Since I began diving deep into this rum journey I’ve always envisioned myself sharing this passion by hosting a small event. After studying this topic for a few years, the time felt right to host a masterclass with friends to do so. I spent some time with my Rum Social Club co-founders to brainstorm and conceptualize this first experience. One of the things we love about rum is the great diversity that exists and therefore chose to focus on this topic. When you think about it, every single step involved in the making of your rum had a direct impact on its taste and aromas. So this was an opportunity to cover the key part of producing the spirit and review what can be done to impact the final taste!
We wanted this event to be as professional as possible, so we planned for tasting sheets, rum ID cards, feedback forms, gift bags, gourmet food and a unique rum menu to highlight the huge range of aromas within the rum world. After several days working hard on this we were ready for our first masterclass named “Rum Diversity”.

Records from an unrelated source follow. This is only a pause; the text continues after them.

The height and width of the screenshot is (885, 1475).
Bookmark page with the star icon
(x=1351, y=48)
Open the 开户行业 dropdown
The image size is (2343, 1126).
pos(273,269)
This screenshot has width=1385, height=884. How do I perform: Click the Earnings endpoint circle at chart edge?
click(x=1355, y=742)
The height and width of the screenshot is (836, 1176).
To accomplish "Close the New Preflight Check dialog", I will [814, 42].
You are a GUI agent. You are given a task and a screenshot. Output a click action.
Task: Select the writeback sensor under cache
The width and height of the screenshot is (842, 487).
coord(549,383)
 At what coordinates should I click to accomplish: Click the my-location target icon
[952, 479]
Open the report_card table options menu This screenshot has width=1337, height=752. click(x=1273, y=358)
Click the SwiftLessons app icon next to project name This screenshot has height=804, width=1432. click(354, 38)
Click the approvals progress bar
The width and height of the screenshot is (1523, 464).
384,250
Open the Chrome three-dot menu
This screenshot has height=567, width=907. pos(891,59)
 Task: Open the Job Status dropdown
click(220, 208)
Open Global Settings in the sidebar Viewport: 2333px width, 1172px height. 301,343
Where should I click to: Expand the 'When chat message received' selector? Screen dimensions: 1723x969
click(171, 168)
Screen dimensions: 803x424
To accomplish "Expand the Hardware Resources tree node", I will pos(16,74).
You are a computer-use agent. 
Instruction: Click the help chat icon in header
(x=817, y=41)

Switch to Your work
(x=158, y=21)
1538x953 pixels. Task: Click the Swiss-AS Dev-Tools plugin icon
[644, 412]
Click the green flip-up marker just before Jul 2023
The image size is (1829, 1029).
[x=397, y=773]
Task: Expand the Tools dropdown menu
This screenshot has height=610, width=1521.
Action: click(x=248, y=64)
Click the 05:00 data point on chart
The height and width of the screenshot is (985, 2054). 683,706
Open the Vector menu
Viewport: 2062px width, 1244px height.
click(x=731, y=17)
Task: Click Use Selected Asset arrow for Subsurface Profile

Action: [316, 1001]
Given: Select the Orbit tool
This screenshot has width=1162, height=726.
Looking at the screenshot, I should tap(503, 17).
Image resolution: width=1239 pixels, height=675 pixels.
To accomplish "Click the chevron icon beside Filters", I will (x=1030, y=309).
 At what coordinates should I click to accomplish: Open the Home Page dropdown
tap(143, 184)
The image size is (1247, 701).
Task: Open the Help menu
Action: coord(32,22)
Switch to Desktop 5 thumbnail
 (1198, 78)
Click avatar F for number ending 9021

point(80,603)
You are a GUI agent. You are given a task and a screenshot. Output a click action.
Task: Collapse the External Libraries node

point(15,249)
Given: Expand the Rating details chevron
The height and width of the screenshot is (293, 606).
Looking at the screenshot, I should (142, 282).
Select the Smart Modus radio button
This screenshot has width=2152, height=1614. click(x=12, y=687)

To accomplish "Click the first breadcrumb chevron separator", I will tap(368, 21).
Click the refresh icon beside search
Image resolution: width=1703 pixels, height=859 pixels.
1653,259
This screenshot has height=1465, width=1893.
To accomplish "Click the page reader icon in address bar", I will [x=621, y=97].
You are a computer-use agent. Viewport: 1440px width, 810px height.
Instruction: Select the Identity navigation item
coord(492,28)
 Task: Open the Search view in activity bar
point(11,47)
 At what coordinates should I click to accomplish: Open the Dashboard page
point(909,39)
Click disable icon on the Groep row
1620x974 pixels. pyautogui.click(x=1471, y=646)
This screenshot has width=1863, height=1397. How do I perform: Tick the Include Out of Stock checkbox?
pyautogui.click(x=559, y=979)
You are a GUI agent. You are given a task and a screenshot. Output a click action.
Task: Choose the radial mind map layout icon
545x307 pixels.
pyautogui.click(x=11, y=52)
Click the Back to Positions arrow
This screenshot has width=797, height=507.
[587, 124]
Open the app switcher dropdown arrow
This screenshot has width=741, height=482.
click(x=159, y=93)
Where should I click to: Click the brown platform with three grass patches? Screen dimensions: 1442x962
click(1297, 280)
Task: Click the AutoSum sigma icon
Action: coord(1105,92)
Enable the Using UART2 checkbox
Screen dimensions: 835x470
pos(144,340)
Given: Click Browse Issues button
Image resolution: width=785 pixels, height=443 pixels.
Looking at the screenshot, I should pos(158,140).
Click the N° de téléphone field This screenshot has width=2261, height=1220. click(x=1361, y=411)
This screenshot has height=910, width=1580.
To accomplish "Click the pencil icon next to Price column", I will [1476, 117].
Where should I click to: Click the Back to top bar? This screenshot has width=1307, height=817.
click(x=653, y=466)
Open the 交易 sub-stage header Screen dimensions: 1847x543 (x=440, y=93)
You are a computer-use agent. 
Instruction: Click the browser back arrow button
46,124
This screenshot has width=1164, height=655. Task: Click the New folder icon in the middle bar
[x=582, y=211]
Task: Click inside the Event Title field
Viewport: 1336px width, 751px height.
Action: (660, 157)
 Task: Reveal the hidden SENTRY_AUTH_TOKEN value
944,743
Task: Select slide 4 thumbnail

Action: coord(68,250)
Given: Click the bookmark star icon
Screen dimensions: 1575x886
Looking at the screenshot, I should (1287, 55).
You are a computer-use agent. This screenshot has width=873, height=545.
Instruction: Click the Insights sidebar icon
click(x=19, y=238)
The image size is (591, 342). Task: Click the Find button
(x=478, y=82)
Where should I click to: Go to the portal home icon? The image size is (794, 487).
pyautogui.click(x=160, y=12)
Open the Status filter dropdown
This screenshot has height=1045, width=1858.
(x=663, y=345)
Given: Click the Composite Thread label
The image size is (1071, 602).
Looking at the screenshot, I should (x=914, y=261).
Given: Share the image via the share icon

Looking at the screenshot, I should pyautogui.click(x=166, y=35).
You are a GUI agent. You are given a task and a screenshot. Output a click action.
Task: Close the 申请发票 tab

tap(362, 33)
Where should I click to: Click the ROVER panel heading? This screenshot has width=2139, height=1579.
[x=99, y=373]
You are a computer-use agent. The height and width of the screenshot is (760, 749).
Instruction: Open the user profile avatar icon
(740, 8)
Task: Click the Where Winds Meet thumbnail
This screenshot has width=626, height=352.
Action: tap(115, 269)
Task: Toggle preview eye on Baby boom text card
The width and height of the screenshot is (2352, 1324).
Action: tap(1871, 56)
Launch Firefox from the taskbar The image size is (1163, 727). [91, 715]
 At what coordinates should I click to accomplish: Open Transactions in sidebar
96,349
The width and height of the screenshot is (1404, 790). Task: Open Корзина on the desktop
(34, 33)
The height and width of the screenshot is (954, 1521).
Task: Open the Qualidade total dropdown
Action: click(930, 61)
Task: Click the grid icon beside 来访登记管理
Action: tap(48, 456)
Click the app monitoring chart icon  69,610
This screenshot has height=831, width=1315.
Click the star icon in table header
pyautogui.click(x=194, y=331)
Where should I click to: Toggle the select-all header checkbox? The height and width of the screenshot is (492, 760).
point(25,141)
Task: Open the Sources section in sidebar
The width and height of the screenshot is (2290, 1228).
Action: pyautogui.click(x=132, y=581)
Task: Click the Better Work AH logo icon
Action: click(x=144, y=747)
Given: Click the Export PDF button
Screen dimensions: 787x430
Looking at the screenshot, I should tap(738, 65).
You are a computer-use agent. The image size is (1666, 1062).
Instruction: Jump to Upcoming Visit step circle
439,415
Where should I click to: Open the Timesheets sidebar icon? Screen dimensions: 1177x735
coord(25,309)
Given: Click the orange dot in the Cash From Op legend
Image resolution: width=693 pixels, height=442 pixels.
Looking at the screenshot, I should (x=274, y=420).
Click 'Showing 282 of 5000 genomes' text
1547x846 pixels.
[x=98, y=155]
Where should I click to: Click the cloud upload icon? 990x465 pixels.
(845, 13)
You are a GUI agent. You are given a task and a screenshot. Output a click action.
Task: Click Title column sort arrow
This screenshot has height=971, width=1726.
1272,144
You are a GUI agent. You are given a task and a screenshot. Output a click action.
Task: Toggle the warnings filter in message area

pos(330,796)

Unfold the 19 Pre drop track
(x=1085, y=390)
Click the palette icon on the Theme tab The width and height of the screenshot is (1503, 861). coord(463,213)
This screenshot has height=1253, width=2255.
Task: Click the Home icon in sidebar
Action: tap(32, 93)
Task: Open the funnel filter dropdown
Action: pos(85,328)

Attendees started to gather around 7pm and were welcomed with a French-Caribbean classic, “Ti-punch”.
This drink is fairly simple: sugarcane syrup (or raw sugar), lime and rum! We used a “Clement Select Barrel” as it made more sense to use an agricole rum. After some appetizers and some casual discussions the masterclass began!
As Amine and I introduced the topic of the class and how it would unfold, we brought out the first rum. Every rum would be blind tasted and the group did a really good job at guessing the core characteristics of the rums.
The class continued and we covered the following key topics:
- Styles and classifications
- Raw materials
To explore these topics the following menu was served as the night progressed:
- El Pasador de Oro XO
- Dictador 12
- Mount Gay XO
- Clement 10 years
- Rhum J.M. VSOP
- Hampden 2011 LFCH
- Caroni 2000 US
We chose to start with some sweeter, lighter rums (or “rons” one could say), and finish with heavier Jamaican and Trinidadian rums from two classic distilleries, Hampden and Caroni. One of the best quotes of the night emerged when someone tried the Caroni and said: “This tastes like a motorcycle burnout with the rider’s leather jacket catching fire”. Best tasting description ever!
Not only was most of the tasting feedbacks on point, but the group had great questions about the rum process, especially regarding fermentation aspects and the conditions in which Jamaican distilleries like Hampden stress the yeast. The attendees all provided amazing feedback on the class and left with their gift bags, each containing a sample of HSE Sauternes Finish 2005 “La Tour Blanche” to further explore our aging and finishing discussions.
I will definitely be organizing similar events in the future, and aim to expand and reach more local rum aficionados to share and debate our common passion!